The developed LIFE-CVD model can be accessed via www.U-Prevent.com. Patient characteristics, current and future treatment, and age of treatment initiation can be entered into the tool. Three patient-examples are provided in Figure 3, in which the effect of concurrently achieving an SBP of 130 mmHg and initiating daily atorvastatin 40 mg are compared. The 70-year-old Patient A has the exact same risk-profile as the 45-year-old Patient B. However, Patient A has a higher 10-year CVD risk (15.4% vs. 1.4%), but a lower lifetime risk (34.0% vs. 39.4%) and a higher life-expectancy (85.0 vs. 82.3 years). Patients B and C have the same age and 10-year risk. Patient B has higher SBP and LDL-c levels and a greater gain in CVD-free life-expectancy from modifying these risk-factors.
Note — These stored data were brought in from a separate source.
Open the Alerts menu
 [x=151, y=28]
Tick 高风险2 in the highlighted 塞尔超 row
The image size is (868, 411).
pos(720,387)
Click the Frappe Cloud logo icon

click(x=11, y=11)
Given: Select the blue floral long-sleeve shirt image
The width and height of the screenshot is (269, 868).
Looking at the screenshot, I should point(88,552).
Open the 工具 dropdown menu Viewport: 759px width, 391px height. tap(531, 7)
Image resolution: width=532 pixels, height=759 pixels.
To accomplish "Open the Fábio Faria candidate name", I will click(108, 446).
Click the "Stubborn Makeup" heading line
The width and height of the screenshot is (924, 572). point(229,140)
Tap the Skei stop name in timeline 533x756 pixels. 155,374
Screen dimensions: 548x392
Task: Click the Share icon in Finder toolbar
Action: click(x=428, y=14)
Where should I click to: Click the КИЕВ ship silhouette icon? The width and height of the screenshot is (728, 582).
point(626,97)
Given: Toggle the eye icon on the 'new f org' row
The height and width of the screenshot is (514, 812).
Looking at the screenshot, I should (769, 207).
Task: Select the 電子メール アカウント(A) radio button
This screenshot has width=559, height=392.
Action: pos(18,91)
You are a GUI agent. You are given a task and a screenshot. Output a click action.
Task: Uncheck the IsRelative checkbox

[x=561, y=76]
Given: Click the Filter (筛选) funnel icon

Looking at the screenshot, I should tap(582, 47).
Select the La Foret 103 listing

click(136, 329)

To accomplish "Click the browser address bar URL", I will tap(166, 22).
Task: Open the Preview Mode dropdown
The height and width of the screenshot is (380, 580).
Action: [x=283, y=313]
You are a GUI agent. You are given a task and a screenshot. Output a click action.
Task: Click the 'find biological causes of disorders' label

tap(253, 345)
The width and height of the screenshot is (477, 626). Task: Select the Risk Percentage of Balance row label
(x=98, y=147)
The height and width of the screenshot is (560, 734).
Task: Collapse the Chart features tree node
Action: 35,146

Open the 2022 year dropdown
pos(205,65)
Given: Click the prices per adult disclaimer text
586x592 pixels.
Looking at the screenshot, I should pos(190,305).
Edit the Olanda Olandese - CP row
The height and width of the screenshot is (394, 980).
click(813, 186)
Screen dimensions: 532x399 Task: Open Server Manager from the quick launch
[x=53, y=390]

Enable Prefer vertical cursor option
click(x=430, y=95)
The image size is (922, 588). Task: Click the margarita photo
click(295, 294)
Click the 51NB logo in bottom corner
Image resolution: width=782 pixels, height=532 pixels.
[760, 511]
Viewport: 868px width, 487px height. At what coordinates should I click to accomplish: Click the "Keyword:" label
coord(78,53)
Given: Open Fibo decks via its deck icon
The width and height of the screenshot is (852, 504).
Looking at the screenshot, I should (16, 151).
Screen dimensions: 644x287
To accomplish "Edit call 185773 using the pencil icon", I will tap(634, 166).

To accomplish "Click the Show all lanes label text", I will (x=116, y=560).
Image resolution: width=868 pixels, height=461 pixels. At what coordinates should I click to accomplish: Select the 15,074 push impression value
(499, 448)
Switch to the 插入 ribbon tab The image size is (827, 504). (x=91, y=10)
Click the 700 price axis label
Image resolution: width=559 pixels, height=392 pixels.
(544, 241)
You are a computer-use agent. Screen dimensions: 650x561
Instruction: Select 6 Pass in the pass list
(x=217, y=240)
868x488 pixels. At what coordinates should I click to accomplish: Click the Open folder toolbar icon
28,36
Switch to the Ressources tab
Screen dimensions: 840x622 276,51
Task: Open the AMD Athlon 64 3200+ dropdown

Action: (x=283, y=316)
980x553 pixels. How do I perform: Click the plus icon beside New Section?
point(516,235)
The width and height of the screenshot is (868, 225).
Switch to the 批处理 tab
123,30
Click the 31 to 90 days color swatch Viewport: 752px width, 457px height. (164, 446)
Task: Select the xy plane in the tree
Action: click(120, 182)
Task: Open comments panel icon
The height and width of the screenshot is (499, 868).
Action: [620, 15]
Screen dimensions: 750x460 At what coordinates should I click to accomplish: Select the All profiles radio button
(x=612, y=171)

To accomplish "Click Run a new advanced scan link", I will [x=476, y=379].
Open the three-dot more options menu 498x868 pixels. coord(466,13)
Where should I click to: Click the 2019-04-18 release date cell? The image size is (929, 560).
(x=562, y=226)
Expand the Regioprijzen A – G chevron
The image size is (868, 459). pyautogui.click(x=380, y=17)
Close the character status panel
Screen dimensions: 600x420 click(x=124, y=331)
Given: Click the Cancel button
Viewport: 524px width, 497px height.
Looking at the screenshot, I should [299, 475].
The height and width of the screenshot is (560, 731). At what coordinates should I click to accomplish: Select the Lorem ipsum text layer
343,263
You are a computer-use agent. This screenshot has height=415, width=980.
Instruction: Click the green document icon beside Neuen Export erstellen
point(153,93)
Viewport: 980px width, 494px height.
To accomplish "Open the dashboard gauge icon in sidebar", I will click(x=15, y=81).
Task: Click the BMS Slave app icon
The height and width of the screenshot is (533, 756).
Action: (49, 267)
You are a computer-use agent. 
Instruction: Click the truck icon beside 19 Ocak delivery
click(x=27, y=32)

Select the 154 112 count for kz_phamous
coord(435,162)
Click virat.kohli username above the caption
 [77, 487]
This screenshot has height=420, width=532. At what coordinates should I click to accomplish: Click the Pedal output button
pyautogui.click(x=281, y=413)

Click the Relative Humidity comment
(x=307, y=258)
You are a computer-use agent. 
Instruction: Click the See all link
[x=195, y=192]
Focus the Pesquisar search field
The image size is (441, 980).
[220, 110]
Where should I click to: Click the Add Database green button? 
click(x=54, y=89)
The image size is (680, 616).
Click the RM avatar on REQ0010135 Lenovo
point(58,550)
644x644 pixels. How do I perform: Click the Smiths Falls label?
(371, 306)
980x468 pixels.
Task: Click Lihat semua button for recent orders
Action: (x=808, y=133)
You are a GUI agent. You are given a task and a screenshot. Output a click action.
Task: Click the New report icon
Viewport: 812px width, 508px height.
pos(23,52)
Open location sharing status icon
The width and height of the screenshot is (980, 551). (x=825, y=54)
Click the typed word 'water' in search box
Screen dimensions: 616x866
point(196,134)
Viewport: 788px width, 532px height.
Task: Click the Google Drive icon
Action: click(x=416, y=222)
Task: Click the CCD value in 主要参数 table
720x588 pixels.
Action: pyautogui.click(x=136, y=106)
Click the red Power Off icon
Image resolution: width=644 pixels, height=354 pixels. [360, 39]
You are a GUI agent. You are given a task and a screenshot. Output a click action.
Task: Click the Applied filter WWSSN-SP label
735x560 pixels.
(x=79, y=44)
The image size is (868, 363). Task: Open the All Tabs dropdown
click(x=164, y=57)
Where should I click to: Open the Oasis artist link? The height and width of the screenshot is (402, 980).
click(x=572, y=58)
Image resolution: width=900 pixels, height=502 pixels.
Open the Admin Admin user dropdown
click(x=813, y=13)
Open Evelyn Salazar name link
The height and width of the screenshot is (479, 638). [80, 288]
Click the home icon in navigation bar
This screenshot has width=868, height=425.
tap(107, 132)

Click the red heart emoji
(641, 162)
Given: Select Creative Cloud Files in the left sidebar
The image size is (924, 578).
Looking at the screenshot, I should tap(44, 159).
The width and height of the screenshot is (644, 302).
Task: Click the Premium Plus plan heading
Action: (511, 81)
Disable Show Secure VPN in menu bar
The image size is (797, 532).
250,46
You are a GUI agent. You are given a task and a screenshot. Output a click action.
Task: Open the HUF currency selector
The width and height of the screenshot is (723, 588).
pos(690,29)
The same risk-modifying strategy modelled in the individual patient examples (start atorvastatin 40 mg and achieve SBP of 130 mmHg) was applied to the MESA-validation population (Figure 4). Ten-year ARR increased with increasing baseline risk, and remained relatively consistent over each age stratum. Lifetime ARR and gain in CVD-free life-expectancy increased with increasing baseline risk, but decreased with baseline age.

Therapy-benefit from atorvastatin 40 mg and achieving an systolic blood pressure of 130 mmHg in three non-diabetic, former-smoking, European males with a body mass index of 28 kg/m2.
Figure 3

Therapy-benefit from atorvastatin 40 mg and achieving an systolic blood pressure of 130 mmHg in three non-diabetic, former-smoking, European males with a body mass index of 28 kg/m2.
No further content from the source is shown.